Preventive Health Care
The Bright Futures guidelines for health supervision of infants, children, and adolescents recommend that children visit a physician six times during the first year, three times in the second year, and annually thereafter for preventive health care visits.1 An annual preventive health care visit provides an opportunity to monitor a child’s growth and development, to assess his or her behavior, to provide appropriate immunizations, to discuss important issues regarding nutrition and prevention of injury and violence, and to answer parents’ questions about their children’s health and care.
Overall, 88.5 percent of children received a preventive care visit in the past year. This percentage was slightly higher in urban areas (89.0 percent) than in rural areas (86.3 percent of children in large rural areas and 85.9 percent of those in small rural areas).
Among younger children, urban children were the most likely to receive an annual preventive health visit. This discrepancy was greatest among children aged 6-11; within this age group, 86.5 percent of urban children received an annual visit, compared to less than 81 percent of rural children. Among adolescents, the proportion who received an annual preventive visit did not vary by location.

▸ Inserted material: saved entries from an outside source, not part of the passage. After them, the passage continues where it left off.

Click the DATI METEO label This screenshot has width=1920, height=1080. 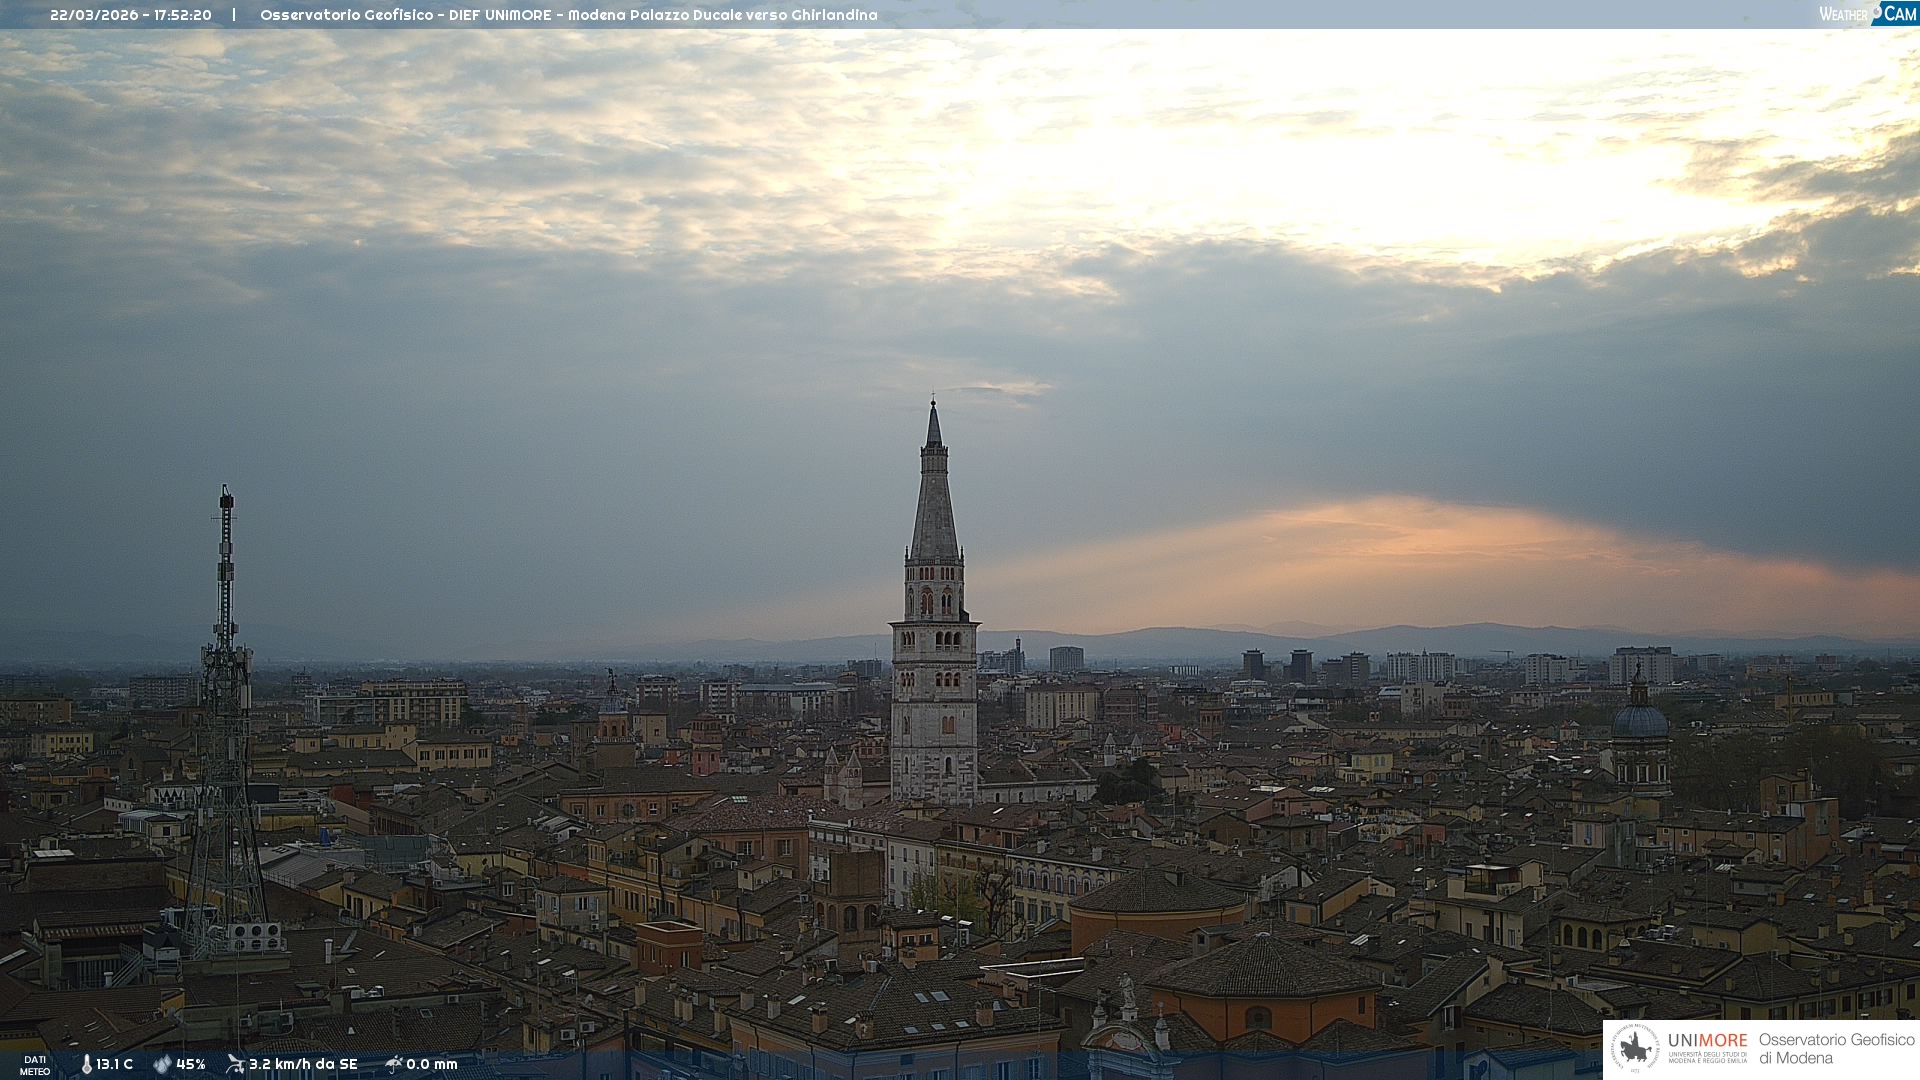click(x=35, y=1065)
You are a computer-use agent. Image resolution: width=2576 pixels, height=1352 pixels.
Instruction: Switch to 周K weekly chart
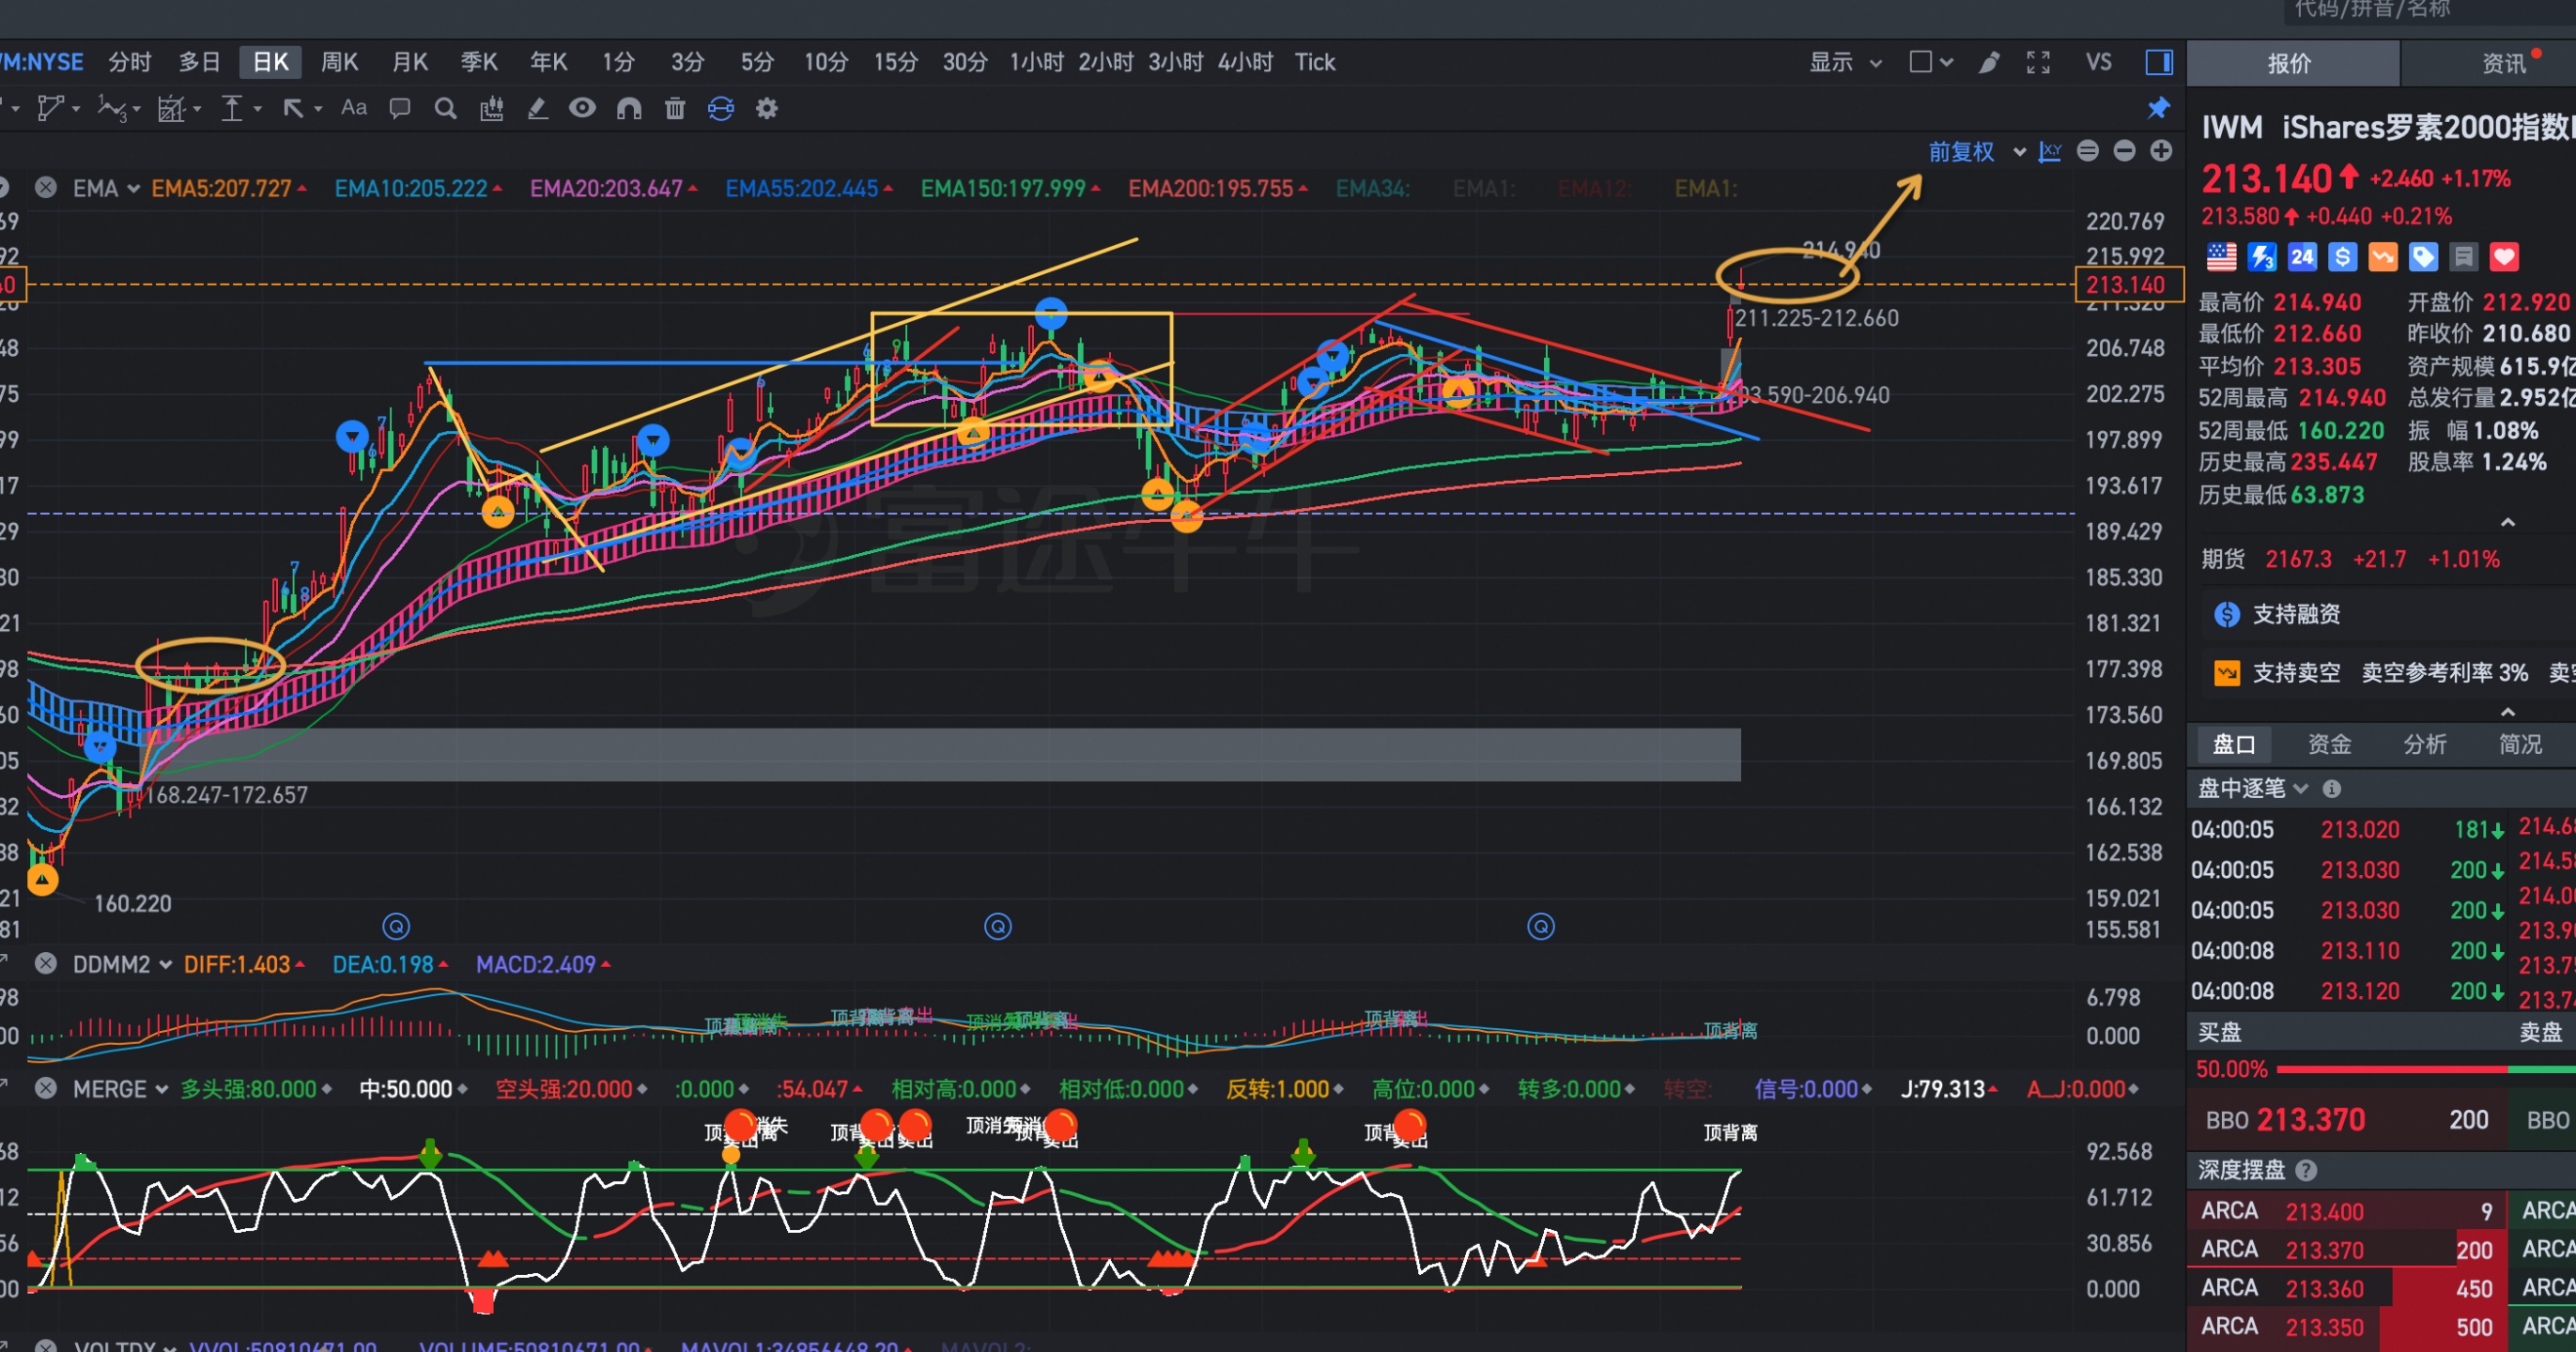pos(339,62)
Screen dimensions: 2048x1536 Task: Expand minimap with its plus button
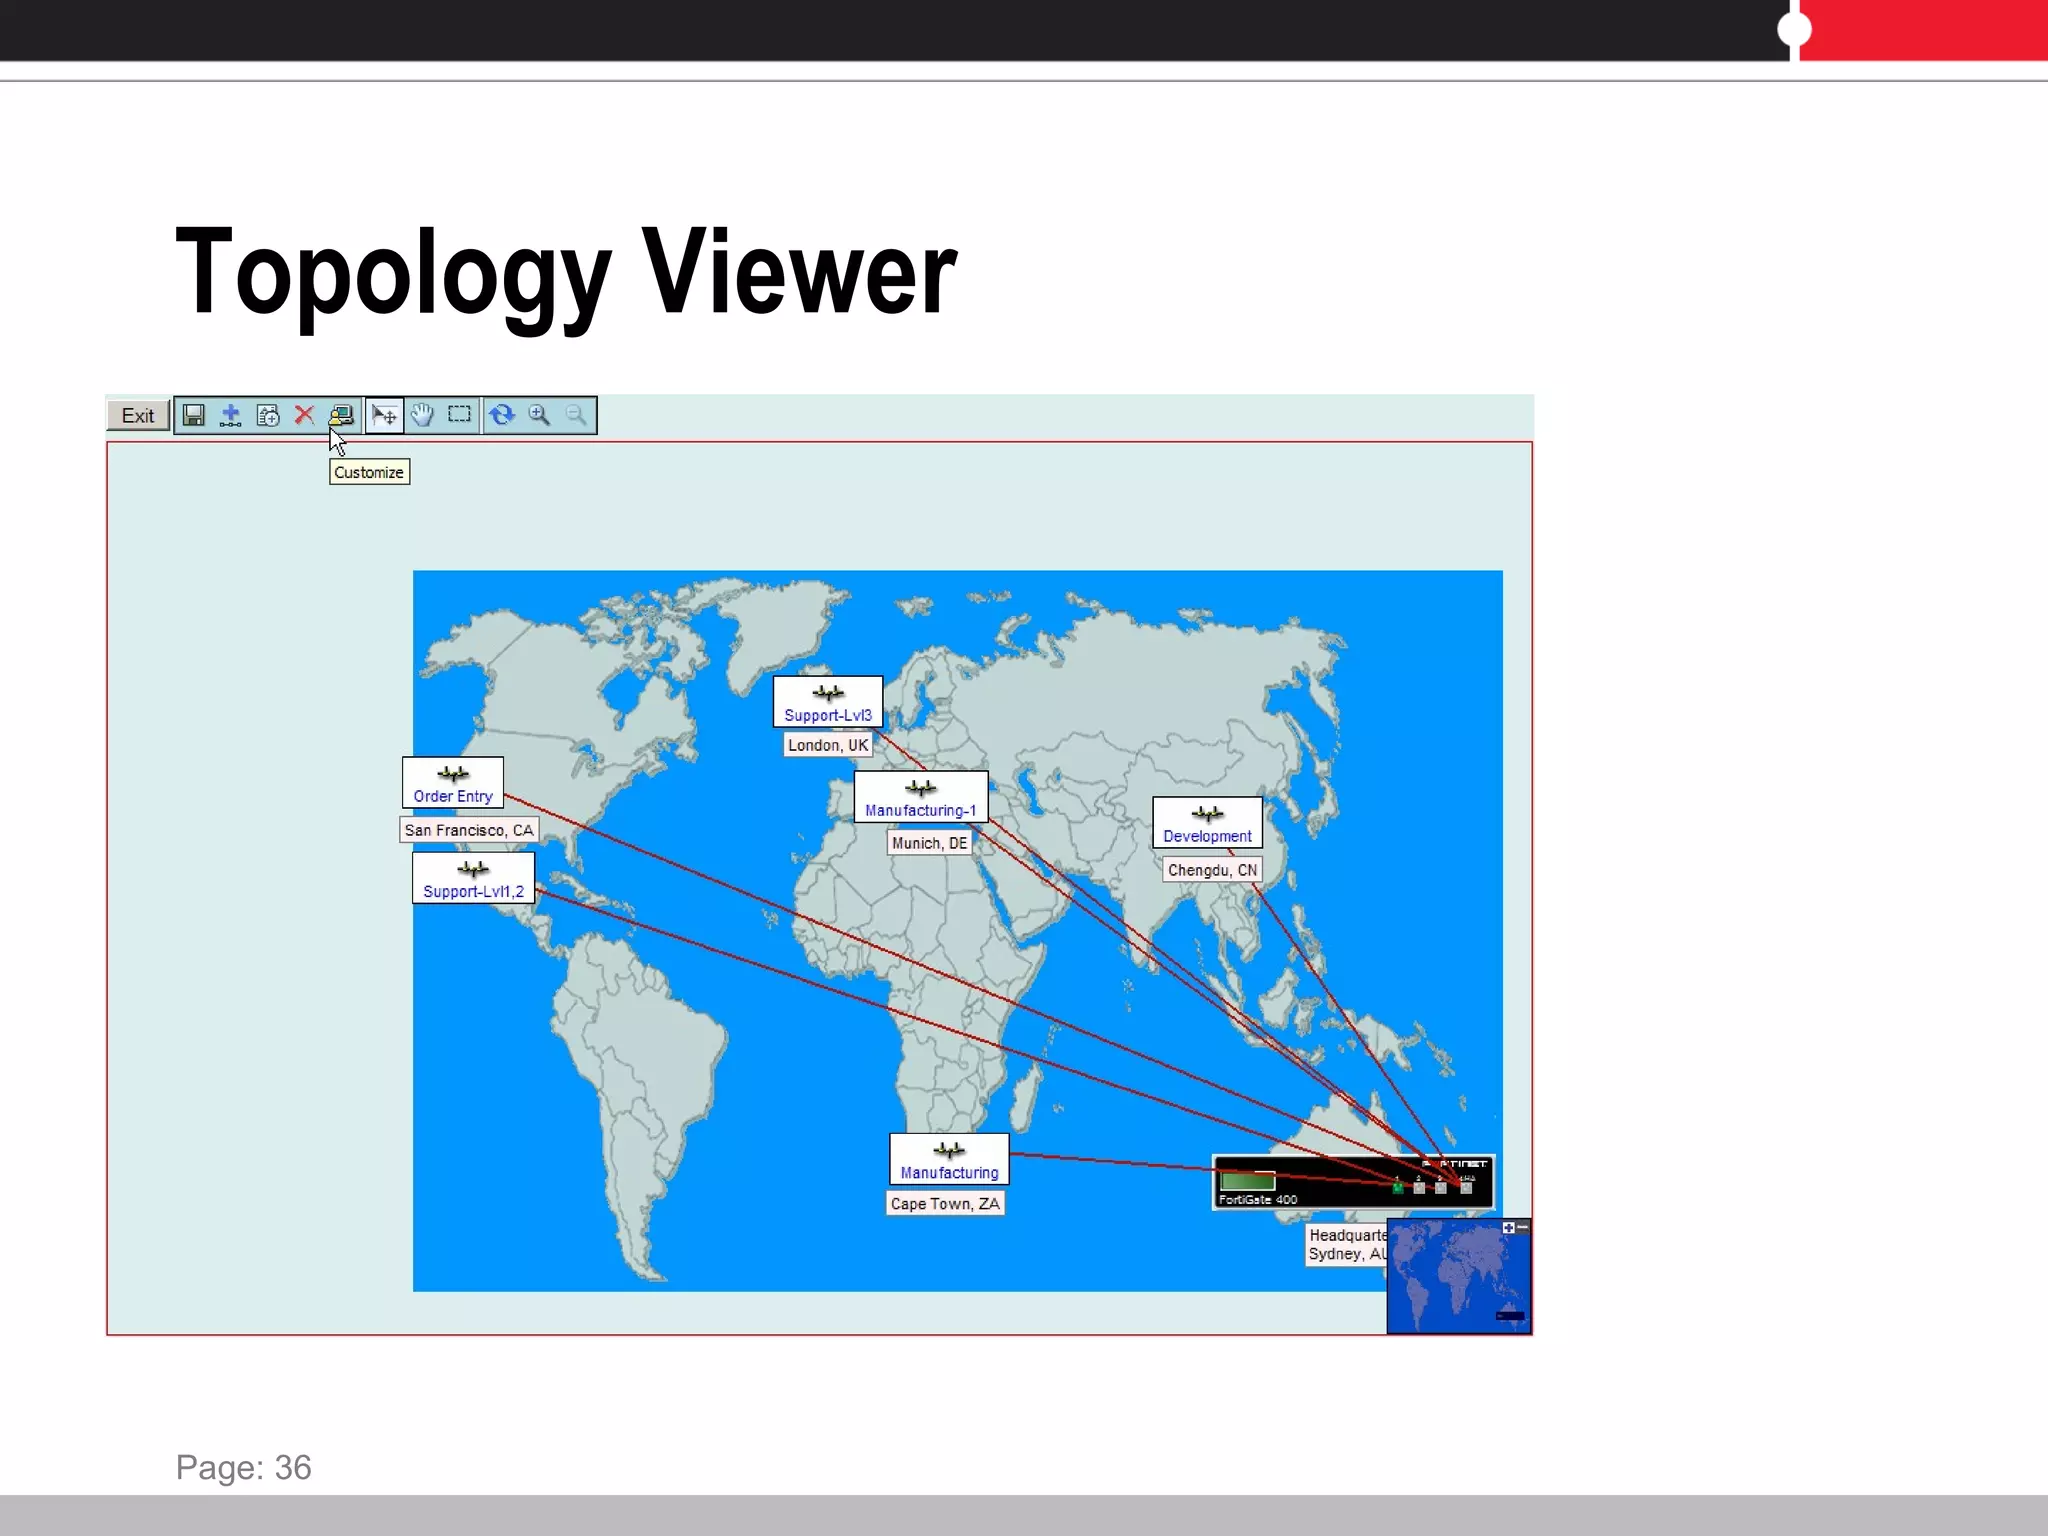pyautogui.click(x=1508, y=1228)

Among children in low-income households, the likelihood of having an annual preventive health visit did not vary substantially across locations. Among children with higher household incomes, however, urban children were more likely than those in rural areas to receive an annual visit. For example, among children with household incomes of 400 percent of the Federal poverty level or more, 91.9 percent of those in urban areas had an annual visit, compared to 84.9 percent of those in small rural areas.
1 Hagan JF, Shaw JS, Duncan PM, eds. Bright Futures: Guidelines for Health Supervision of Infants, Children, and Adolescents. 3rd edition. Elk Grove Village, IL: American Academy of Pediatrics, 2008.